Child marriages plunged when girls stayed in school in Nigeria
Education, fertility, and gender
- Many note a strong global pattern: more education (especially for girls) correlates with lower fertility and later marriage.
- Some argue both girls and boys need education about parenting responsibilities and the physical impact of childbirth; others counter this likely reduces births further.
- Several comments stress that women’s education, reduced child mortality, and access to contraception tend to jointly push fertility rates below replacement.
Government support and economic incentives
- Disagreement over whether generous family support raises birth rates: Nordic examples show very high parental leave and childcare subsidies but still sub‑replacement fertility.
- One camp argues governments simply don’t pay enough; another says parenting costs (time, career impact, lifestyle loss) are so high that money alone cannot solve it.
- Proposals include large child tax credits, child income taxes paid to parents, or pension systems tied to children’s future contributions; critics note practicality, fairness, and political feasibility issues.

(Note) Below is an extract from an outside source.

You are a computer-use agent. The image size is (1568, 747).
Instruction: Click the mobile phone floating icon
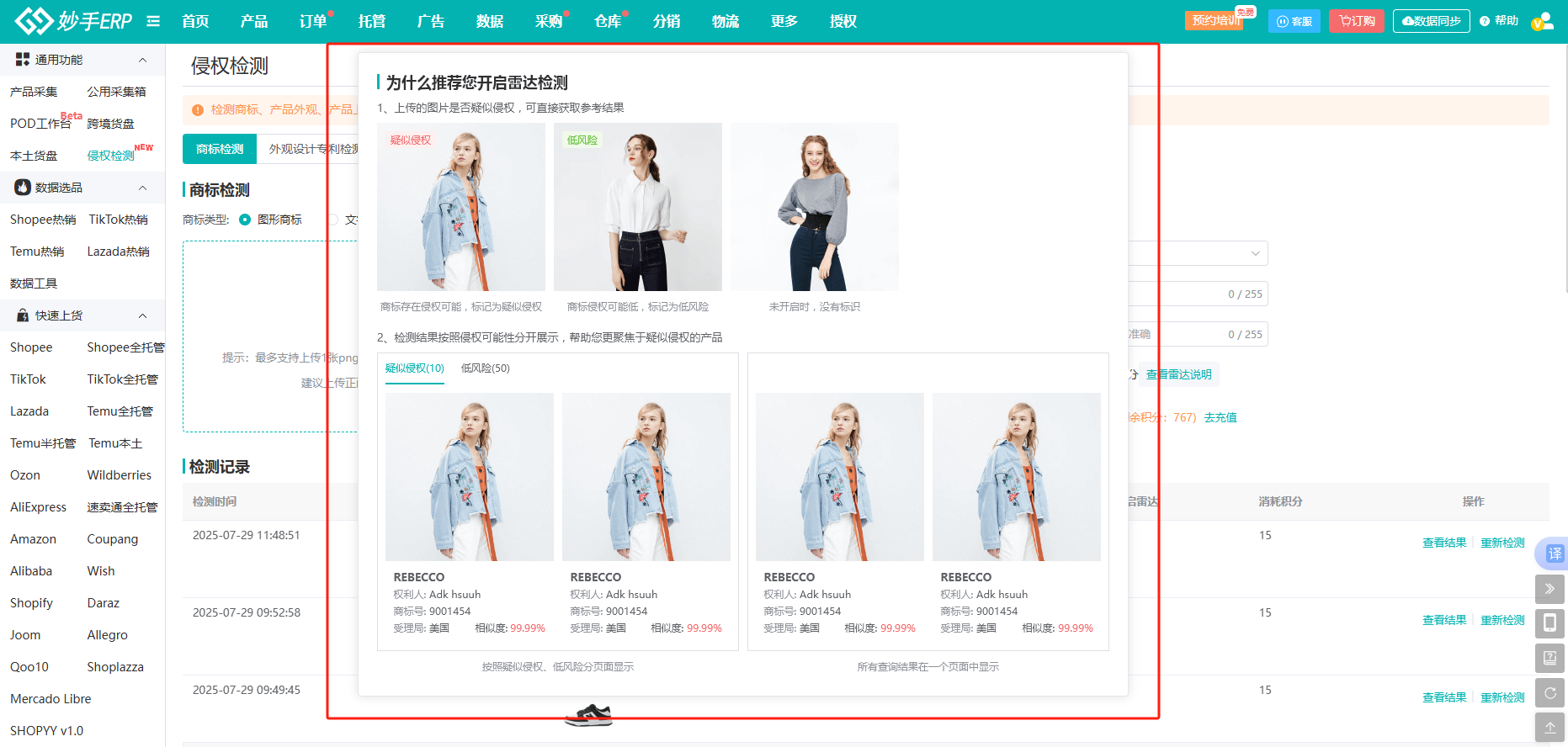click(x=1549, y=623)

Child marriage mechanisms in Nigeria and elsewhere
- Commenters emphasize economic motives: marrying girls off reduces household costs and is seen as security for daughters where schooling or employment prospects are weak.
- In northern Nigeria, insecurity and jihadist violence make marriage a perceived protection strategy; programs that make school safer can shift families’ choices.
Correlation vs causation of “staying in school”
- Some argue the effect is not school per se but the broader package: accelerated catch‑up classes, financial help, vocational training, and security.
- Others respond that “staying in school” is a useful shorthand; any serious program necessarily includes support that addresses why girls drop out.
Global low birth rates and sustainability
- Pro‑natalist voices worry about collapsing pension systems, shrinking workforces, and potential societal instability.
- Others see lower birth rates as a needed correction for resource stress, climate change, and real‑estate pressure, arguing that demographic decline is preferable to ecological collapse.
Development interventions beyond education
- Practitioners highlight two high‑impact, “sticky” interventions: infrastructure (especially roads) and gender‑focused projects that change norms around women’s rights.
- Education and sanitation projects are described as more fragile when ongoing funding for operations and maintenance disappears.